Monday, March 3, 2014

Vegas Judge

Yesterday marked the anniversary of the creation of the Nevada territories, so why not mark it with a picture of a Vegas Judge?

Yes, they have judges in Vegas, and yes, Vegas exists in Dredd’s world. Or rather, both did. We can thank Pat Mills for both via his epic The Cursed Earth, which is a lot more anarchic and disjointed than its reputation might otherwise suggest. Like The Judge Child Quest it’s essentially a line of small adventures for Dredd and cohorts en route to a greater destination – in The Cursed Earth that destination is Mega City Two, and Vegas is, as you might expect, pretty much right on its doorstep, the penultimate obstacle to the completion of Dredd’s mission of mercy. It even shares the MC-2 skyline of floating debris.
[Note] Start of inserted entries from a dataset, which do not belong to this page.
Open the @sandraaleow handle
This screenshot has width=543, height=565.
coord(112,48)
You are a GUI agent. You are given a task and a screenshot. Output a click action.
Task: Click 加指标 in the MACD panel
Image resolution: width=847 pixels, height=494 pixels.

Like a lot of the places in the story, Vegas in Dredd’s world is none too subtle. The implication is that this is a smaller city that had a judge system modeled on its neighbours, but organised crime being the very bedrock of the place, the mobs take over the justice system itself, turning the whole place into a parody justice, where the condemned take part in life or death games to clear their name, and citizen and Judge onlookers alike place bets on the outcome. It sort of fits the wonky and black satire of the Dredd strip, but as I say, it’s laid on pretty thick with its ‘God-Judge’, gangster machine guns and vintage cars, cod Mafioso accents and characters like ‘Judge Fingers’. Mick McMahon brings it to life in his early, sketchier Cursed Earth style, but it’s a short life, and the location and its judges once put right by Dredd don’t bother the main strip (nor indeed the Dredd World map) for nearly thirty years. Even Garth Ennis forgets to nuke it in Judgement Day.

The Vegas Judges eventually returned in the climax to John Wagner’s My Name is Death and its follow-up The Wilderness Days, itself a rehabilitation story in bringing back seminal undead baddie Judge Death for some genuinely despicable exploits during his wanderings in the Cursed Earth. Fraser Irving is on art duties here, and it’s rather spectacular; grim and ghoulishly funny in places. Once Death makes it to Vegas Wagner overturns the rather pat (sorry) decision of Mills to have had Dredd effect a change to Sin City’s moral heart, and the Mob have reasserted itself. Of course, with Death now there and his own living nemesis (not Dredd) in pursuit you can’t expect a happy ending. And so Vegas gets the nuke that Garth forgot to drop, and is officially no more.

My Vegas Judge uniform is an amalgam of McMahon’s original with Irving’s curvier modifications. You never actually see their helmets – perhaps they’re a rare judge system in not having one, but I’ve taken inspiration here from a jackpot machine in McMahon’s strip that looks like an existing helmet may have been put to less law-abiding function. So there you go. I didn’t intend to be covering the Vegas Judge, but I had this pencilled from the days of Irving’s story being serialised, so it’s finally done.